Required action> Whatever pictures the entries hold, omit them, and output exactly the lines from the one containing "Click the help question mark icon" through the final line.
Data extracts START
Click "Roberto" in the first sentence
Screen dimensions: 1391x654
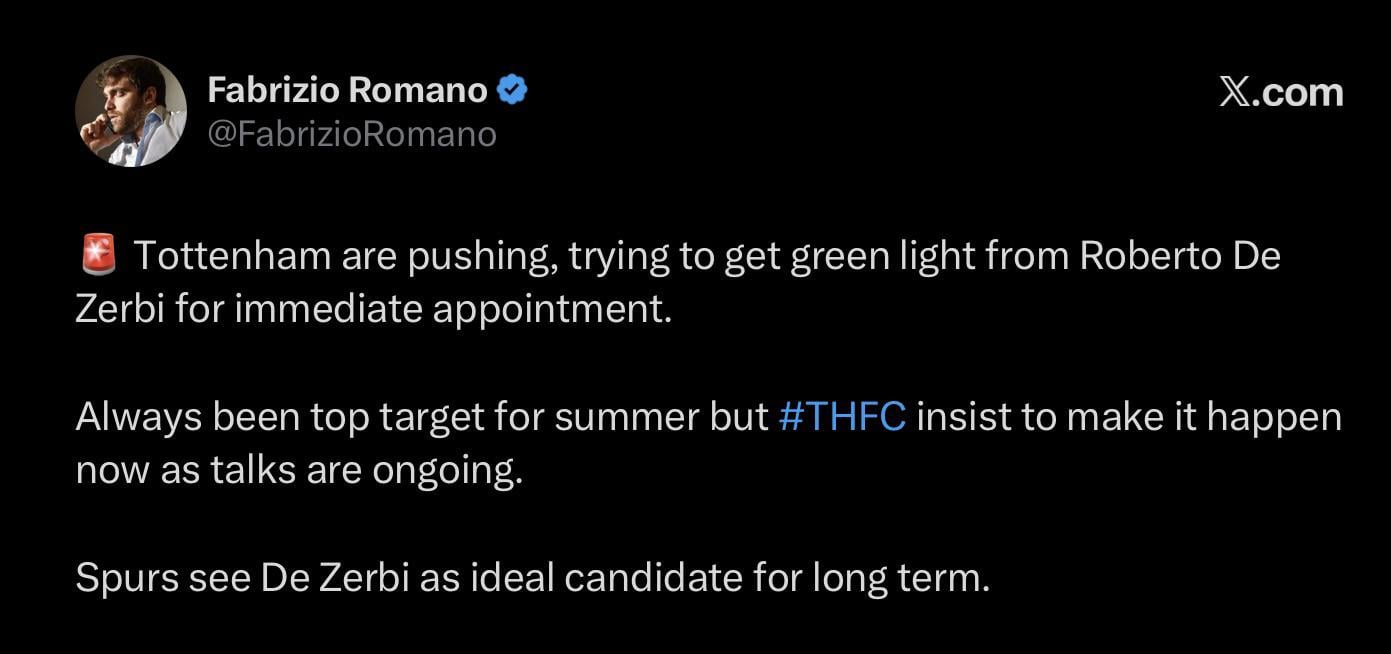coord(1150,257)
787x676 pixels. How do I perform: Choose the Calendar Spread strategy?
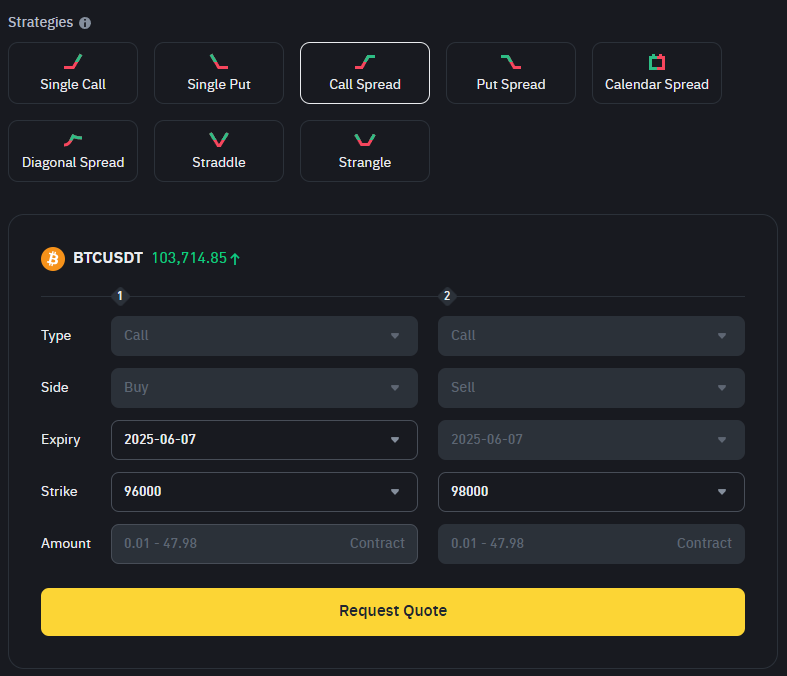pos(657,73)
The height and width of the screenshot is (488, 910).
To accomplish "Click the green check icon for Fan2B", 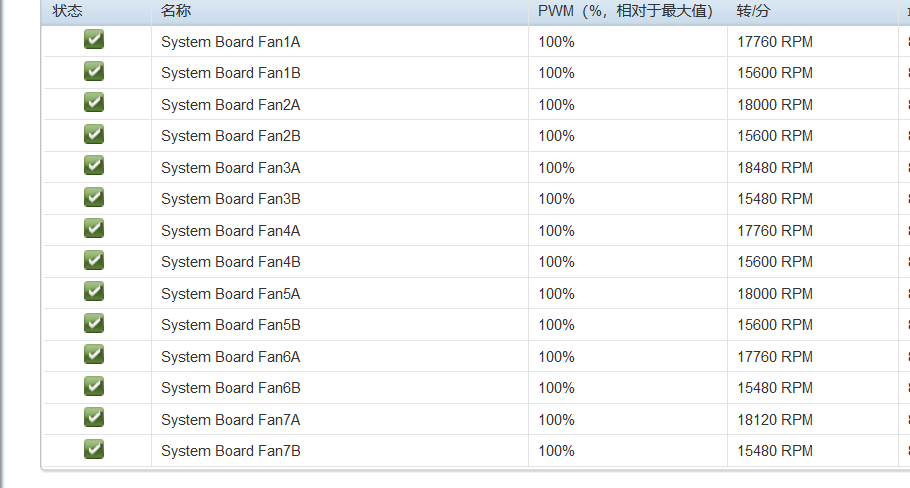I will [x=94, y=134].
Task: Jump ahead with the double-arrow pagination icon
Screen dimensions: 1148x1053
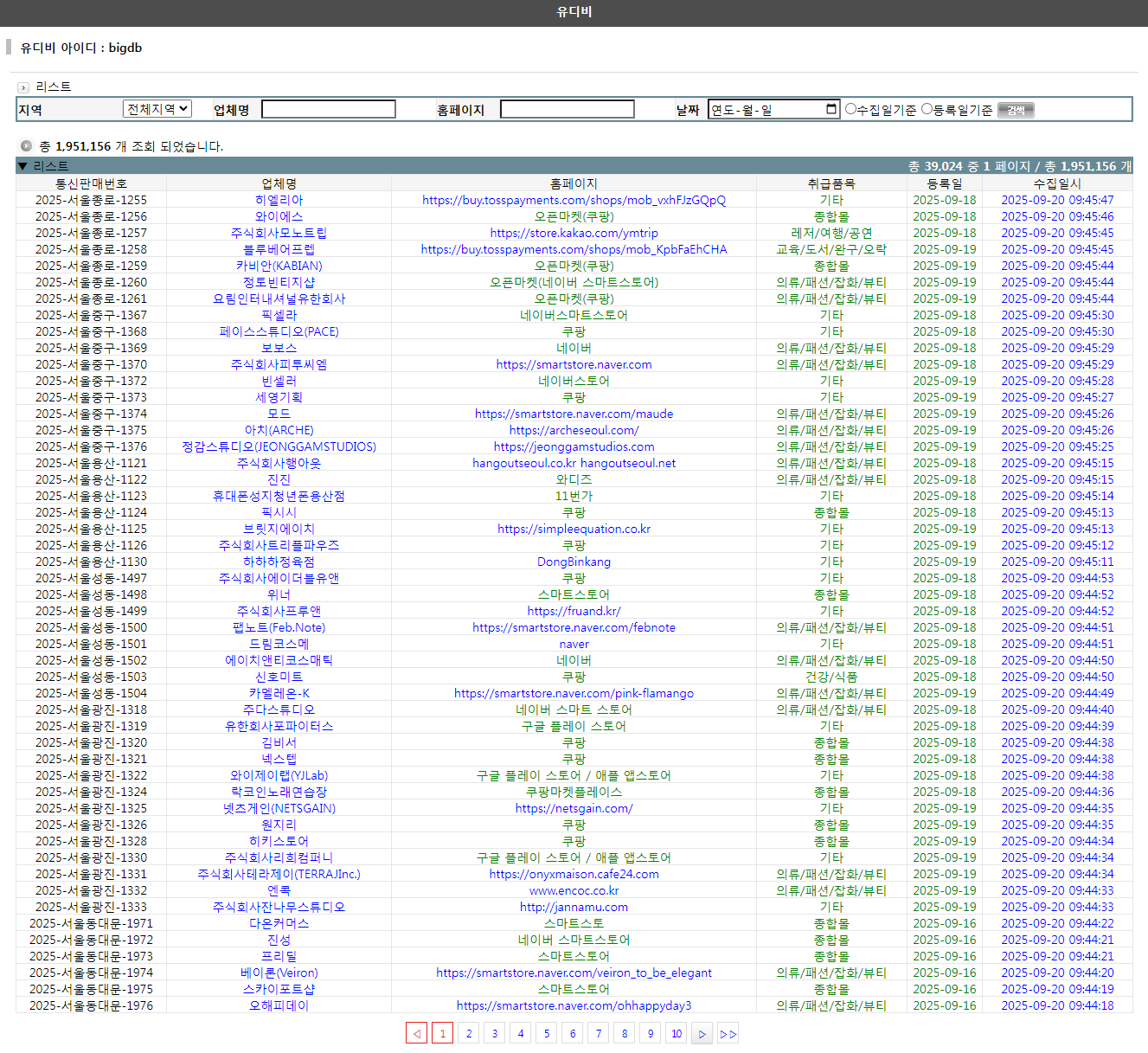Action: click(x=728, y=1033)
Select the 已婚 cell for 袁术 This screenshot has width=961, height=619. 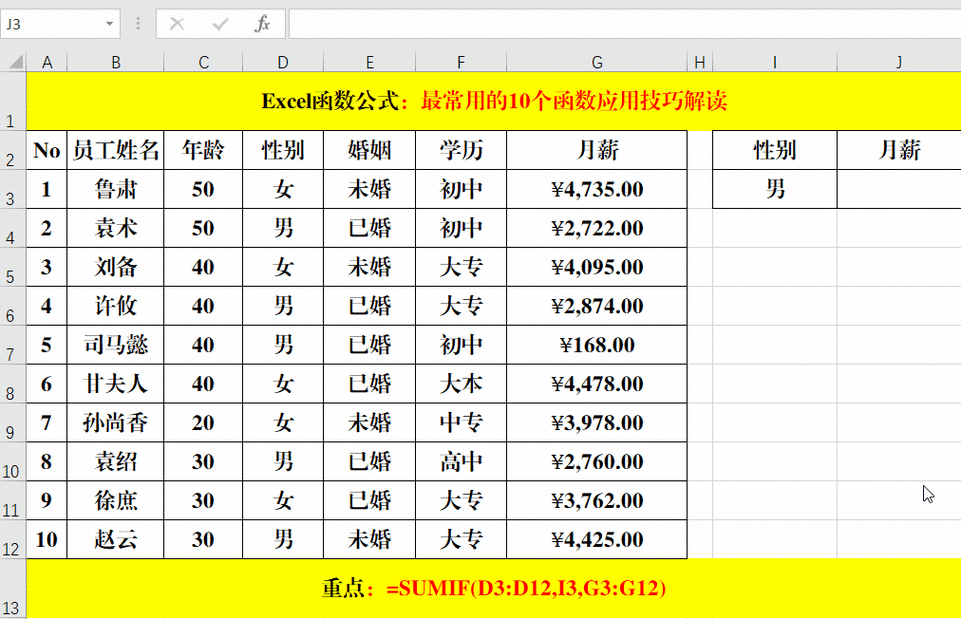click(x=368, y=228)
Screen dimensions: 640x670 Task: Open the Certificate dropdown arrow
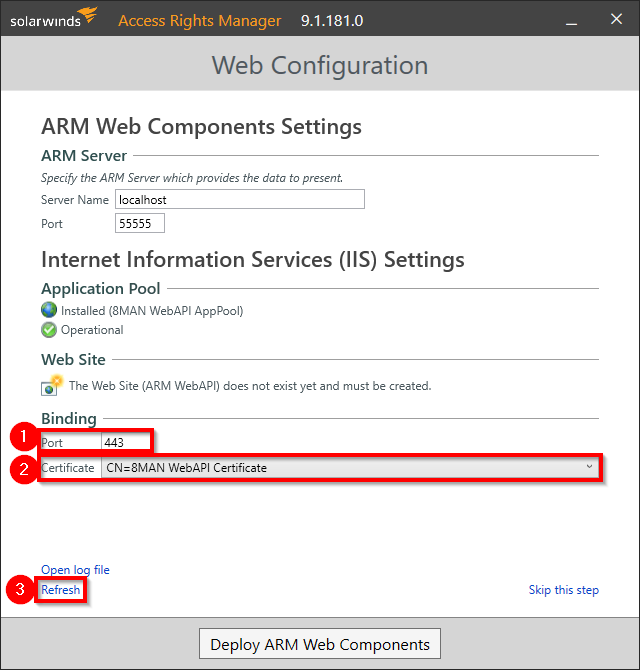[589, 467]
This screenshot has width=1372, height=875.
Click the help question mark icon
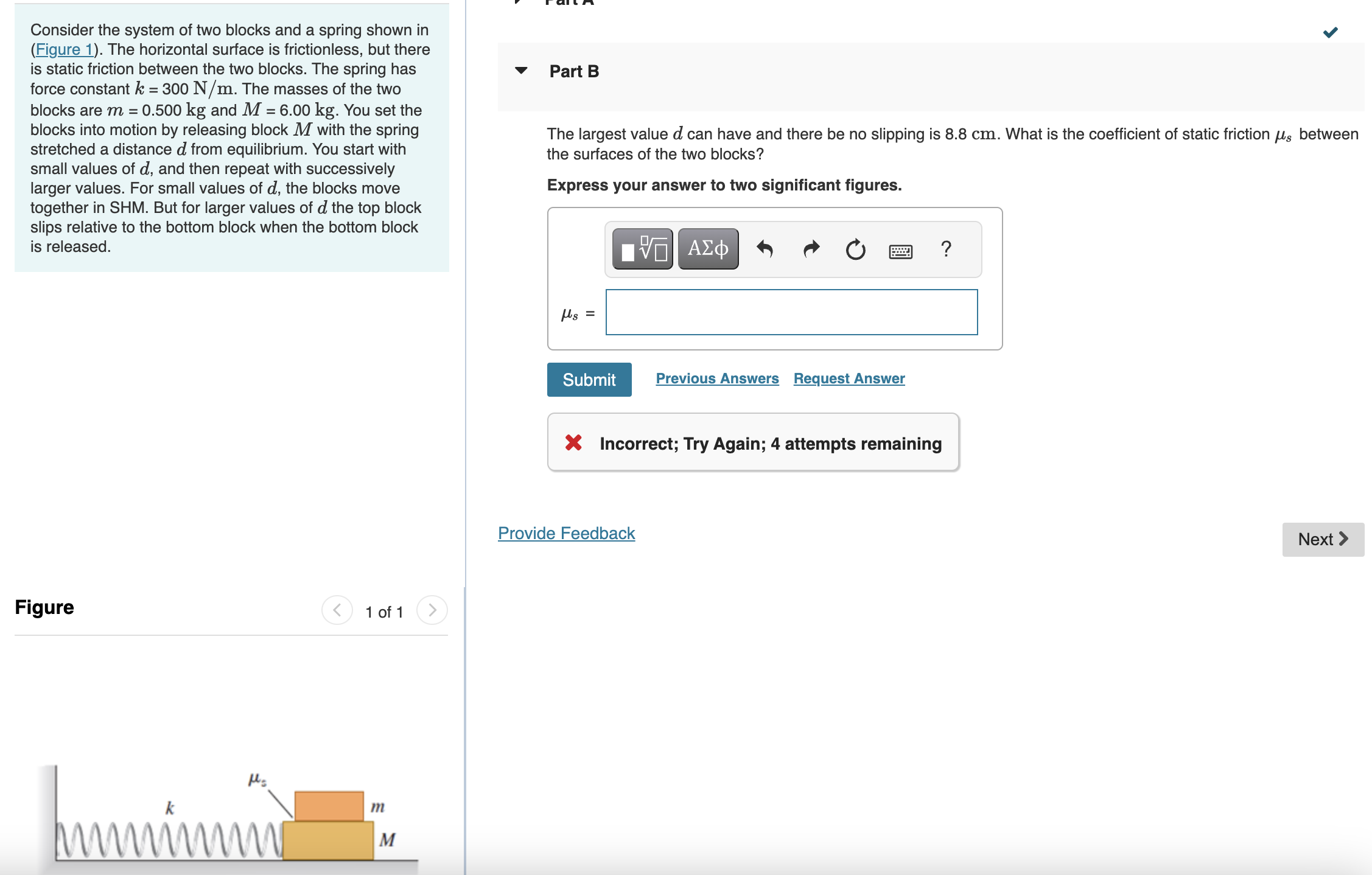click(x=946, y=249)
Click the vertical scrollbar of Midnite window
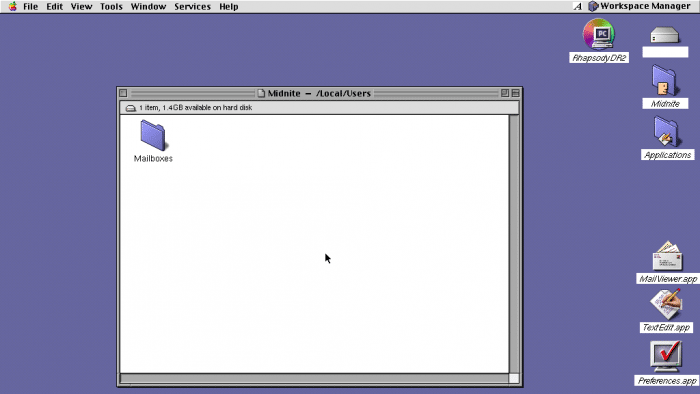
Data extracts END
Completed task>
Click the help question mark icon
click(x=946, y=249)
Click the vertical scrollbar of Midnite window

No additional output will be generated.